Banks that need to raise capital have until June 8 to devise a plan detailing how they will accomplish that task. They then have until Nov. 9 to raise the needed funding. If they can’t pony up the required amount, they’ll have to visit the government trough.
“We want the government involvement to be temporary and short lived with a clean, quick exit strategy so that these positions — these firms — are back operating with a stronger financial foundation, with private capital as quickly as possible. And we’re going to make it very clear as they go through this, that the government is going to stand behind the system and make sure they have the ability to meet their commitments,” said Treasury Secretary Timothy Geithner in a May 6 interview on “The Charlie Rose Show.”
If your bank is under orders to raise capital, you probably don’t need to spend any time worrying about it. The government says none of these institutions is insolvent. There’s no need to open accounts in another bank. The caveat, as always, is to keep your deposits within the FDIC insurance limits.
“From a consumer point of view, I just don’t think this is an issue,” says John Douglas, partner at Paul Hastings law firm in Atlanta and former general counsel to the FDIC.
“If Goldman Sachs is No. 1 on the list and Bank of America is No. 19, am I going to move my money from BofA to Goldman Sachs because that’s a better institution? That doesn’t make any sense because BofA is going to be plenty strong and the government has said it’s going to stand behind the institution.
“From an investor’s point of view, I’m appalled at this exercise. This is stuff that’s done routinely in banks behind the scenes between the examiner and the institution. To have it done in a semipublic fashion has not been helpful to our financial system. It causes the consumer to ask a bunch of questions that I just don’t think the consumer needs to worry about.”
Investors who own shares of the institutions may be spared seeing the dilution of their holdings.
Institutions that need to raise additional capital can swap preferred shares they issued to the government in exchange for TARP money for what’s called “mandatory convertible preferred.”
“It doesn’t dilute the existing common shareholders until that preferred is later converted into common,” says Greg McBride, CFA, senior financial analyst at Bankrate. “In the meantime, there is no additional dilution taking place because it’s just an exchange of existing securities, not an issuance of new securities. There’s nobody jumping in line ahead of you in the capital structure.
“When the TARP funds were issued, then-Treasury Secretary Henry Paulson basically cut in line in front of common shareholders to the tune of however many billions of dollars a particular institution needed in funding.”
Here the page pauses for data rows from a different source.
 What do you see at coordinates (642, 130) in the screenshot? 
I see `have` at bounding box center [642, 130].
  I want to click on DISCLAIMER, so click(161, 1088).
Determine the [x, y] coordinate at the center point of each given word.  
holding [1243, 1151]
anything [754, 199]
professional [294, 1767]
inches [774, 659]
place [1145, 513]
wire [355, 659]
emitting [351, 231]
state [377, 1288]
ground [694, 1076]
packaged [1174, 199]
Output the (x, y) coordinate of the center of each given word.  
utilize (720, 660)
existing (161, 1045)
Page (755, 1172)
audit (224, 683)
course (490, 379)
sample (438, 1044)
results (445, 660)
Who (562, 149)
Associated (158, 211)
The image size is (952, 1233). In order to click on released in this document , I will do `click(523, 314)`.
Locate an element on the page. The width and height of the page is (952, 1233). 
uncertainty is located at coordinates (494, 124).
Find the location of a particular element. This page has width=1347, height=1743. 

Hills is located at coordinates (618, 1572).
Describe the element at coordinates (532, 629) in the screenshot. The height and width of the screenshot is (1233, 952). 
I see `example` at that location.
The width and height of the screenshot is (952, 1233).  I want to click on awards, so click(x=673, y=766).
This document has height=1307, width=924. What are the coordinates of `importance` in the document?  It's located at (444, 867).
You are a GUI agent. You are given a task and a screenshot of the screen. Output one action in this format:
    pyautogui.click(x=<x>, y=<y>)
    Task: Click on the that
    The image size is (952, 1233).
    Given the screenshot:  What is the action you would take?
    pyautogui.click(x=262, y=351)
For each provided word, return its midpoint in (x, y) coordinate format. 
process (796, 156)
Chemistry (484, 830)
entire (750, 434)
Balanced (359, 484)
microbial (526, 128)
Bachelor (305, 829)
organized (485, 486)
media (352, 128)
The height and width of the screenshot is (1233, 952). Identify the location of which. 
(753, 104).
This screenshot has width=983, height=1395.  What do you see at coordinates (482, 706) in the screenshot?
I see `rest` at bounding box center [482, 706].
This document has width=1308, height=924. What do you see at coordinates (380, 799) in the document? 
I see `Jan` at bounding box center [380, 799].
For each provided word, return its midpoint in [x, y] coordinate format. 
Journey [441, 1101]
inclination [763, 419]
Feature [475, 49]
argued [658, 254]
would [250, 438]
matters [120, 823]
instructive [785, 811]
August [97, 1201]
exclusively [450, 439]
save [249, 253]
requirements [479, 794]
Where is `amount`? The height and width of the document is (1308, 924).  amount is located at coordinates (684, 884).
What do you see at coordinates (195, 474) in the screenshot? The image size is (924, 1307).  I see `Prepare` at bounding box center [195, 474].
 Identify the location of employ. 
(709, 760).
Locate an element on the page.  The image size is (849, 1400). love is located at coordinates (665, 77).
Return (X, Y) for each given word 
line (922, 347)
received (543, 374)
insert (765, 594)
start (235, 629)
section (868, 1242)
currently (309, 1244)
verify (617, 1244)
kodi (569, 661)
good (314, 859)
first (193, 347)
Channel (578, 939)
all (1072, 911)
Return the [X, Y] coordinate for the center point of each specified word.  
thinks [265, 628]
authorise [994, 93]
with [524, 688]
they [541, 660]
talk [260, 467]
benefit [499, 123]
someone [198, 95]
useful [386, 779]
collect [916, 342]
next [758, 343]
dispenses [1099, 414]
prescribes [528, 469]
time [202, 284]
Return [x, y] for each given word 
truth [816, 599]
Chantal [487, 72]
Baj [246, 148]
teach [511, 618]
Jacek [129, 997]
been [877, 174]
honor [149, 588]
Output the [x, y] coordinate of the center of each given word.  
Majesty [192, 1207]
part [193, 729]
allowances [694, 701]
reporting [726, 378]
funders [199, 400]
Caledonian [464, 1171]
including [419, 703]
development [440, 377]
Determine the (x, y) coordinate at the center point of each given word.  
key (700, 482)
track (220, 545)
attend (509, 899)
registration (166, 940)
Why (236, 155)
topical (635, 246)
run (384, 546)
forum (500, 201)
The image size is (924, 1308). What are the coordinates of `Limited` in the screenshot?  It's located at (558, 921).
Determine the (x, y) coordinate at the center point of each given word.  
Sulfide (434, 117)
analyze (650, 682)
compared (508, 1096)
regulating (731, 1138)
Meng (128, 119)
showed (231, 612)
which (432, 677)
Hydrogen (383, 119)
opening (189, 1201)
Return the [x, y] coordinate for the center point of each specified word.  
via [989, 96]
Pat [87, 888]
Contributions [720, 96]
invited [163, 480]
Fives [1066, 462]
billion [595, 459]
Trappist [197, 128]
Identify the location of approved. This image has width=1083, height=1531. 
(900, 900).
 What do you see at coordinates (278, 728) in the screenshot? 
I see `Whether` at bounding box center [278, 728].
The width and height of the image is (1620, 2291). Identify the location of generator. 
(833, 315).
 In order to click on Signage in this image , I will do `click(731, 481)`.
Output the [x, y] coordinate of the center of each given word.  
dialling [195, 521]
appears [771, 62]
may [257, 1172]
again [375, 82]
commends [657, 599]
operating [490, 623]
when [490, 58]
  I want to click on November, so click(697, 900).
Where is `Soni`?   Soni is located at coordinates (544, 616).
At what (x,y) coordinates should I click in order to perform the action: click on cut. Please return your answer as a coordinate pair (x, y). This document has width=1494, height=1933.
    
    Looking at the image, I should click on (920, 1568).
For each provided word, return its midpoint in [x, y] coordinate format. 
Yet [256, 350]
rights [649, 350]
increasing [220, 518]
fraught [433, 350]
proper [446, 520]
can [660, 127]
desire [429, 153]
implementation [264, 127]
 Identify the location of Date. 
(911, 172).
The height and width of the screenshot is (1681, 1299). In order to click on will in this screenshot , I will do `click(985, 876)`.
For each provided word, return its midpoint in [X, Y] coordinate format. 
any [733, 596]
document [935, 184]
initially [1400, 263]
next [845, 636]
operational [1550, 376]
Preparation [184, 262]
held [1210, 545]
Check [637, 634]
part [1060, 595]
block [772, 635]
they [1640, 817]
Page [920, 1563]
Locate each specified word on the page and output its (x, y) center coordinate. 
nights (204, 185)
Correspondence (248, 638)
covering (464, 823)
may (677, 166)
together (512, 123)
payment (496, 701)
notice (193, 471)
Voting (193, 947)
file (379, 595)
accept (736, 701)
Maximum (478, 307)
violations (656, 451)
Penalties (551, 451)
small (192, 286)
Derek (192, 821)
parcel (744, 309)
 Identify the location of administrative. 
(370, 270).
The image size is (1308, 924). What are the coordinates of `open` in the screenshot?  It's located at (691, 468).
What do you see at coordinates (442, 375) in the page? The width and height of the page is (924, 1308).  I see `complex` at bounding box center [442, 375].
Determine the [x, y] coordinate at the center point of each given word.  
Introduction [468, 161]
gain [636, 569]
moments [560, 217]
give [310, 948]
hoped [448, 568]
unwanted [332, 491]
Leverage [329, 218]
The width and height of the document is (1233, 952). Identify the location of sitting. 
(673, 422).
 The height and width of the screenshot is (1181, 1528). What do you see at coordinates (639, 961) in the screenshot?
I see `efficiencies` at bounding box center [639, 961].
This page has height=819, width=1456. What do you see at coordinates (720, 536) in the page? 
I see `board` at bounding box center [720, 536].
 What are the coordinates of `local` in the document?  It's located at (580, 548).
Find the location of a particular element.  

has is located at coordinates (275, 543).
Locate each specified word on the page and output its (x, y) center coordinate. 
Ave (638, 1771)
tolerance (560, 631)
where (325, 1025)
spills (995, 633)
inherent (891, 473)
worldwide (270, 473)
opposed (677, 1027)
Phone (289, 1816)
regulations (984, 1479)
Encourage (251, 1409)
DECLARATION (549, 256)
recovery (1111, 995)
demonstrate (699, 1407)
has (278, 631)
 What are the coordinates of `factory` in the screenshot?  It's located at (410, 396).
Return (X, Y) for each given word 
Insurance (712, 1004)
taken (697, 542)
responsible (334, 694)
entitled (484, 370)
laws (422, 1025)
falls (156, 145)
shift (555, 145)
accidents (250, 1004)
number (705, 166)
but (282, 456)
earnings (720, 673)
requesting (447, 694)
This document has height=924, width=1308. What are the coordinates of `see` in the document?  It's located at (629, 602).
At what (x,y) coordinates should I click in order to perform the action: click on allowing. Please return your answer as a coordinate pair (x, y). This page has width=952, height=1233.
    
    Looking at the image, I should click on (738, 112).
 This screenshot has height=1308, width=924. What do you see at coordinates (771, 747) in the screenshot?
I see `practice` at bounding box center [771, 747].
Some have criticized the stress test scenarios for not being sufficiently adverse. In an opinion piece in The Wall Street Journal, Nouriel Roubini, an internationally recognized economics expert and a professor at New York University, estimates that losses on U.S. loans and securities is $3.6 trillion and that the financial system is near insolvency. He says that U.S. banks and broker-dealers account for more than half these losses and that the stress tests’ conclusions are too optimistic about the banks’ health.